51 Dans ces conditions, et en l’absence, dans la directive 2001/83 et dans le règlement délégué 2016/161, d’une disposition indiquant qu’une forme de reconditionnement devrait être privilégiée par rapport à l’autre, il y a lieu de considérer que, sous réserve qu’il soit satisfait à l’ensemble des exigences visées à l’article 47 bis de cette directive, le reconditionnement dans un nouvel emballage et le réétiquetage de médicaments importés parallèlement constituent des formes de reconditionnement équivalentes en ce qui concerne l’efficacité des dispositifs de sécurité.

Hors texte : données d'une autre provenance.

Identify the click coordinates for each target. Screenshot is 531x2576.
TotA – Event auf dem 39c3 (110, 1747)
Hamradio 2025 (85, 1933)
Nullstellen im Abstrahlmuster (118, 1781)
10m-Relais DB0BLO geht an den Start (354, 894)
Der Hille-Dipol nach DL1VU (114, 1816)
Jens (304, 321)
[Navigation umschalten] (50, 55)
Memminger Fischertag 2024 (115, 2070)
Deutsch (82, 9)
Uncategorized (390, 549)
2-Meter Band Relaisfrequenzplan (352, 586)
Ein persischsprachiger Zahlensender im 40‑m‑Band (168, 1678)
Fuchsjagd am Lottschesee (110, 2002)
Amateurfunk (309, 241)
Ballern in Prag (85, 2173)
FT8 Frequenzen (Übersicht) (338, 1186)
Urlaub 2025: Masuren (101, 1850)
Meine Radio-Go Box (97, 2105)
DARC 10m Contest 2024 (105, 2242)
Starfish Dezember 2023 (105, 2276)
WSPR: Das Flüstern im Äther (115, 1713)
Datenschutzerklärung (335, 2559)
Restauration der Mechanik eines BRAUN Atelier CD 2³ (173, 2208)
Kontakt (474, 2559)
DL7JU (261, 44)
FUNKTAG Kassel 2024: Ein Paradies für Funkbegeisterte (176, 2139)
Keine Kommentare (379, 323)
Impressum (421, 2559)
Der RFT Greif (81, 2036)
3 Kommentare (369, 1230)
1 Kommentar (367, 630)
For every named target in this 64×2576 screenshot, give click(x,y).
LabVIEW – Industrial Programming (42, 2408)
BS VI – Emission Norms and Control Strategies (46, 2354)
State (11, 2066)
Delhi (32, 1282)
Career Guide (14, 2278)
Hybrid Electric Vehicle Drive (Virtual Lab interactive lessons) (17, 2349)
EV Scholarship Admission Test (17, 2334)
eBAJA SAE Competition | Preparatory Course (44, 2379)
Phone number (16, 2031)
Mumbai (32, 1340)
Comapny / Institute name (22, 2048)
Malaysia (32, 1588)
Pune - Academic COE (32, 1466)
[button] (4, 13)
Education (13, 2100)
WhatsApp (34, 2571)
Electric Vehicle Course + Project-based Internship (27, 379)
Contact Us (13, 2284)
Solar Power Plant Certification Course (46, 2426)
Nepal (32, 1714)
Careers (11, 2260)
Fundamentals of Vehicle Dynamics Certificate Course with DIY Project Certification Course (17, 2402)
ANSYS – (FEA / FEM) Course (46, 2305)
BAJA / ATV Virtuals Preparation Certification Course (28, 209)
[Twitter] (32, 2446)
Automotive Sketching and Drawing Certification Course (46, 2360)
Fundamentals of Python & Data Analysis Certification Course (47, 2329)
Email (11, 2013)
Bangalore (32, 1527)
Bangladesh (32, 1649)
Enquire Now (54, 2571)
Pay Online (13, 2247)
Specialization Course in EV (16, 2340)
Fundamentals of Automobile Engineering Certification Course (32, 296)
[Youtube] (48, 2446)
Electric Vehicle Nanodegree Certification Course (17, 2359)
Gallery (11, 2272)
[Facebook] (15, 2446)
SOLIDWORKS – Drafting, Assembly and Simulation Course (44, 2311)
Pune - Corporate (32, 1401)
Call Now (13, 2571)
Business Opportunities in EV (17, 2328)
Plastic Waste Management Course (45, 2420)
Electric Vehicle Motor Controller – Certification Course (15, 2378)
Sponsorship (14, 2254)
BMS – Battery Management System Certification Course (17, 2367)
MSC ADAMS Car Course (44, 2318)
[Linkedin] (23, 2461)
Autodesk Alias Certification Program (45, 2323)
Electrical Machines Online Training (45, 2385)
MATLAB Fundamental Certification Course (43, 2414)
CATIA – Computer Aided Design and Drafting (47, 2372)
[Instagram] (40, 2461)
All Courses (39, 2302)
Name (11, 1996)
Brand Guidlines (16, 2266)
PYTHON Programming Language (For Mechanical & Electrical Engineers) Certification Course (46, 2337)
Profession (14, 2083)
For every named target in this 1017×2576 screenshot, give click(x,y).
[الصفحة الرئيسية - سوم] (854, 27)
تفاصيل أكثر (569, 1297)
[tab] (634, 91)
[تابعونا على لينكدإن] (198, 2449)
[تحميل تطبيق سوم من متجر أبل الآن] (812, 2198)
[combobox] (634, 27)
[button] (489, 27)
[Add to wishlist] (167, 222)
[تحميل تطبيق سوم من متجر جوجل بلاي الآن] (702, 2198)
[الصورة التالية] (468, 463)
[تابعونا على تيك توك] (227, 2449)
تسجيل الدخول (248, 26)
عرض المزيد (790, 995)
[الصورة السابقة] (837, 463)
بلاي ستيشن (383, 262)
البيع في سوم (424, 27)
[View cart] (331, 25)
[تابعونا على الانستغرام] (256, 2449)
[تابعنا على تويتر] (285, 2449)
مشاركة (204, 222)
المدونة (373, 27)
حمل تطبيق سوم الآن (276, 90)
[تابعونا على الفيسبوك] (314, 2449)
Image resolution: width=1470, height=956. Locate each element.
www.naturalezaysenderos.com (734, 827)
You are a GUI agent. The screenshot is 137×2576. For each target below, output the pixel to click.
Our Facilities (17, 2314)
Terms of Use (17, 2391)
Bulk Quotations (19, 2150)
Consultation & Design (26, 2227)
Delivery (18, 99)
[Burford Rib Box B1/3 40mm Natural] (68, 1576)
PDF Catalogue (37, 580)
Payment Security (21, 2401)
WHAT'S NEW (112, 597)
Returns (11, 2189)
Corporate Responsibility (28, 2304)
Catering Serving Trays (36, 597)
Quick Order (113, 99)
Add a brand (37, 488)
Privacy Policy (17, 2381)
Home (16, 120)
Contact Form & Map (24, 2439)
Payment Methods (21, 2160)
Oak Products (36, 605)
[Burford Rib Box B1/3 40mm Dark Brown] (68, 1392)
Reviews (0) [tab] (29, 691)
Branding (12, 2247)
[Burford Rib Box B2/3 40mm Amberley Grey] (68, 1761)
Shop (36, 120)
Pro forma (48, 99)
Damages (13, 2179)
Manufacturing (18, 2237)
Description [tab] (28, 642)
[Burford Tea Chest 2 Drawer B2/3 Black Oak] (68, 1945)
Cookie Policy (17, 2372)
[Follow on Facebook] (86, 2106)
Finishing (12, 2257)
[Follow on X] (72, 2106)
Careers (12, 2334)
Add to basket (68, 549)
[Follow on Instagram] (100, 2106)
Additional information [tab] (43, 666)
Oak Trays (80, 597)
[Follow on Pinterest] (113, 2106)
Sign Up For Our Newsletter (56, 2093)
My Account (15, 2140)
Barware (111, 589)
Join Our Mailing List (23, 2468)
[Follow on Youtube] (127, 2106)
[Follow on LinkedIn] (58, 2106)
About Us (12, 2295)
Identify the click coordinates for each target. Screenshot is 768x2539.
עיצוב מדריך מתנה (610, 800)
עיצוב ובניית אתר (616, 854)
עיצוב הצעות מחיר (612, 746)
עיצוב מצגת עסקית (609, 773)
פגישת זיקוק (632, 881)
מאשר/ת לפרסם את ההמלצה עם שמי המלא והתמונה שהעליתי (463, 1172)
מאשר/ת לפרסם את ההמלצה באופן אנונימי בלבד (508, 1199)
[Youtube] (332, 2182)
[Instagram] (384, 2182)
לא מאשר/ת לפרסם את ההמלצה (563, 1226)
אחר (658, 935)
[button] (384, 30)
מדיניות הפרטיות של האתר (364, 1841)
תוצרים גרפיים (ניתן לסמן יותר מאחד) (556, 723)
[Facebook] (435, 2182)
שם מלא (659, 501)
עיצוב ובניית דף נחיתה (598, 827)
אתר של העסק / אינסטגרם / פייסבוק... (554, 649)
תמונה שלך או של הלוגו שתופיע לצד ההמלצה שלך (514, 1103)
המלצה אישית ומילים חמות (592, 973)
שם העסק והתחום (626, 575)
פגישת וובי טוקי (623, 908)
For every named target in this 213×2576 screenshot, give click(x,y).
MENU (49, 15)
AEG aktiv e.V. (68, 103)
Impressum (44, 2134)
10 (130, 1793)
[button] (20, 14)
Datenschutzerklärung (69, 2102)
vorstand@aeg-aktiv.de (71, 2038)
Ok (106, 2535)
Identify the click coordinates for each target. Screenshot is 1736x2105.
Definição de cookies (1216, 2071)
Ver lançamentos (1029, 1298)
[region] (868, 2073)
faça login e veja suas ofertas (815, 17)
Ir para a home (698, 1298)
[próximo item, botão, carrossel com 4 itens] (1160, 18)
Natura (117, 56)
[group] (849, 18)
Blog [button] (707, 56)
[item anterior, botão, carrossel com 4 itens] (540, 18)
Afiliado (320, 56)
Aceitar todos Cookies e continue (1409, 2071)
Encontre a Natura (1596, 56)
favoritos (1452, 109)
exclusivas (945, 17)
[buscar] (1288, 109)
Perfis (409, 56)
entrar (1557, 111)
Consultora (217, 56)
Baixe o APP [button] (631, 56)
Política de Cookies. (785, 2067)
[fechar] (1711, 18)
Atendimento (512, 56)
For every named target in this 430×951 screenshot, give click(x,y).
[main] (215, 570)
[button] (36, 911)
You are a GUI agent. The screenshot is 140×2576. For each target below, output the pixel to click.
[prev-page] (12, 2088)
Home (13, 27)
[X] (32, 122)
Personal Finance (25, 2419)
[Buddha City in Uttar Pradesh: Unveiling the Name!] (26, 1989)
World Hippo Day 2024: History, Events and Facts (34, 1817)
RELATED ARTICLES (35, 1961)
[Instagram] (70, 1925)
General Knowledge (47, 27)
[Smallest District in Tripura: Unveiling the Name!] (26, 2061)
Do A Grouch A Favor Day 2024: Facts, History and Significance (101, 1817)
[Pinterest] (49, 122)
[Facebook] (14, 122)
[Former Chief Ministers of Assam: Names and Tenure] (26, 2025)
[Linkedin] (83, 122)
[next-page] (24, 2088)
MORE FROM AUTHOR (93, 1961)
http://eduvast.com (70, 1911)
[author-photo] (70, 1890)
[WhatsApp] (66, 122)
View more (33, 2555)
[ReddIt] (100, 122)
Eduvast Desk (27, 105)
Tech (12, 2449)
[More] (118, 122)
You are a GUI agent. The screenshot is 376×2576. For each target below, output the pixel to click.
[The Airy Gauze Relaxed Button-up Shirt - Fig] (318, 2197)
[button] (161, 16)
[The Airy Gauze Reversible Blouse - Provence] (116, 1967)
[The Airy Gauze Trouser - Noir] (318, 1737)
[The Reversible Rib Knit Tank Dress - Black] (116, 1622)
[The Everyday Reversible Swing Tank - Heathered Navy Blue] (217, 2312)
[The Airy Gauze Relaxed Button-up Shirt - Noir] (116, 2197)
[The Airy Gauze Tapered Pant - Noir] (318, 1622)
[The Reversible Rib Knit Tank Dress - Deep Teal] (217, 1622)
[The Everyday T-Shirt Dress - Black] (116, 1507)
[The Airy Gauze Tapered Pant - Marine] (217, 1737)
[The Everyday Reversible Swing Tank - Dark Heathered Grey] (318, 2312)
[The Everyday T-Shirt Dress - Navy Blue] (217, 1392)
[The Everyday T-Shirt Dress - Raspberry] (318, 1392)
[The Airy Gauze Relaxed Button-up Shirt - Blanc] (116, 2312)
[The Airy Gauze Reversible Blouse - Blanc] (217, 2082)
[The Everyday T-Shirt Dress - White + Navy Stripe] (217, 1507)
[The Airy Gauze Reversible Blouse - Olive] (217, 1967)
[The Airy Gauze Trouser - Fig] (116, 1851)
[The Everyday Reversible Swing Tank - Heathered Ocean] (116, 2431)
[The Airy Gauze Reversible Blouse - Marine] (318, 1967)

52 Eu égard à l’ensemble des considérations qui précèdent, il y a lieu de répondre à la première question que l’article 47 bis de la directive 2001/83 doit être interprété en ce sens que, sous réserve qu’il soit satisfait à l’ensemble des exigences visées à cet article, le reconditionnement dans un nouvel emballage et le réétiquetage de médicaments importés parallèlement constituent des formes de reconditionnement équivalentes en ce qui concerne l’efficacité des dispositifs de sécurité visés à l’article 54, sous o), de cette directive, sans que l’une ne prévale sur l’autre.

 Sur la deuxième question

53 Par sa deuxième question, la juridiction de renvoi demande, en substance, si l’article 10, paragraphe 2, et l’article 15 de la directive 2015/2436 doivent être interprétés en ce sens que le titulaire d’une marque est en droit de s’opposer à la commercialisation, par un importateur parallèle, d’un médicament reconditionné dans un nouvel emballage extérieur sur lequel est apposée cette marque lorsqu’un réétiquetage du médicament concerné, dans le respect des exigences prévues à l’article 47 bis de la directive 2001/83, permettrait également de commercialiser le médicament concerné dans l’État membre d’importation.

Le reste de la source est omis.